Three prospects for a guy hitting .265 on a lousy team: Is this Teixeira redux?
The Braves sent Charlie Morton, Gorkys Hernandez and Jeff Locke to Pittsburgh for Nate McLouth, who’s a good player but no Carlos Beltran. Do I have reservations about the move? Yes. But do I think the deal would have been better left undone? No, and here’s why:
To make anything of this season, the Braves had to have a bat and had to have a center fielder. There was no other way. Jordan Schafer couldn’t do it, and Gregor Blanco wouldn’t have done it. McLouth is, to quote Frank Wren, “a solid part of a team,” and for the Braves a solid center fielder is a massive upgrade.
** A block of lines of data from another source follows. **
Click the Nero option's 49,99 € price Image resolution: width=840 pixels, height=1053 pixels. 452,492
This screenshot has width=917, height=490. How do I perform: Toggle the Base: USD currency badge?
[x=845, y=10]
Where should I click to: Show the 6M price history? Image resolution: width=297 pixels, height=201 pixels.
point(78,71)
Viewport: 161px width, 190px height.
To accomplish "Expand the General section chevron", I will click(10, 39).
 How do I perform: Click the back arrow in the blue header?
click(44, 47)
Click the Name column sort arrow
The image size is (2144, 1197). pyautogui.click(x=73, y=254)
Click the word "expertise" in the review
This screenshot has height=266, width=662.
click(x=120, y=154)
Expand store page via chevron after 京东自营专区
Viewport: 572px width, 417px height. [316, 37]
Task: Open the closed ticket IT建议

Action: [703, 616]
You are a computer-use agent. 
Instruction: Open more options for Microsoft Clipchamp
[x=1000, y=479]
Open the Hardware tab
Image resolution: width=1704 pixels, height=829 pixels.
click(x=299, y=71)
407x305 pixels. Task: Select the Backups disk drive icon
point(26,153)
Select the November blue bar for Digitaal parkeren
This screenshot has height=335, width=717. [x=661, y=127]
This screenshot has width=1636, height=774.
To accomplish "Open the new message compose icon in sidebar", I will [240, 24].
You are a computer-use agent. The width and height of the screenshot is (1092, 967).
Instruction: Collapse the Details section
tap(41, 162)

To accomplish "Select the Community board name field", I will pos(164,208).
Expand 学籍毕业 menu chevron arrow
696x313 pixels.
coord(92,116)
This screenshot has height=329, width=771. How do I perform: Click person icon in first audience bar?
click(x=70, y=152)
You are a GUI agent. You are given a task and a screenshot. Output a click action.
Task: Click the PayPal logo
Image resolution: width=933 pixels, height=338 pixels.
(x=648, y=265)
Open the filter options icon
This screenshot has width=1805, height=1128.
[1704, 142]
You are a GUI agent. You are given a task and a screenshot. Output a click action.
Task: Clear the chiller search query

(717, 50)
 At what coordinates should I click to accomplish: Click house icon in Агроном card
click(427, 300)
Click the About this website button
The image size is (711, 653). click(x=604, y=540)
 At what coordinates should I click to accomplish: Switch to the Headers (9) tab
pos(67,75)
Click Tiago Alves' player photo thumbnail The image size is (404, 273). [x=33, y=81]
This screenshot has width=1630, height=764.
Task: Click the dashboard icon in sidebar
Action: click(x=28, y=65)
When a team deals from desperation — and the Braves were close to that — it always overpays. But give Wren credit: He didn’t overpay on another two-month man. (Or an 11-month guy, as was the case with John Schuerholz’s deal for Mark Teixeira.) “This isn’t to rent a guy for a year,” Wren said. “He’s under contract for four years. [The final season, 2012, is an option year.] That makes all the difference.”
And it does. The Braves filled their greatest positional need and should have no cause to re-fill it anytime soon. Schafer could be properly seasoned in a year or so, and the Braves could select the Cartersville center fielder Donavan Tate in next week’s draft. Or they could take pitcher Zack Wheeler of East Paulding to help offset the losses of Morton and Locke.
Even if all three of the players the Braves shipped to Pittsburgh become All-Stars, you cannot play the 2010 or 2011 seasons until the calendar decrees. The Braves must get through 2009, and McLouth affords them that opportunity.
Wren: “We knew we were lacking some element. We didn’t want the season to get too far gone.”
And that’s the best part of this: The Braves found their center fielder on June 3, not July 31st. They’ve got time to catch the Phillies and the Mets, and they now might have enough of an everyday lineup.
The Teixeira trade underscored the peril of swapping young for old, but this is a more considered risk. Nate McLouth won’t be saying goodbye just as he’s saying hello. He’ll be here awhile.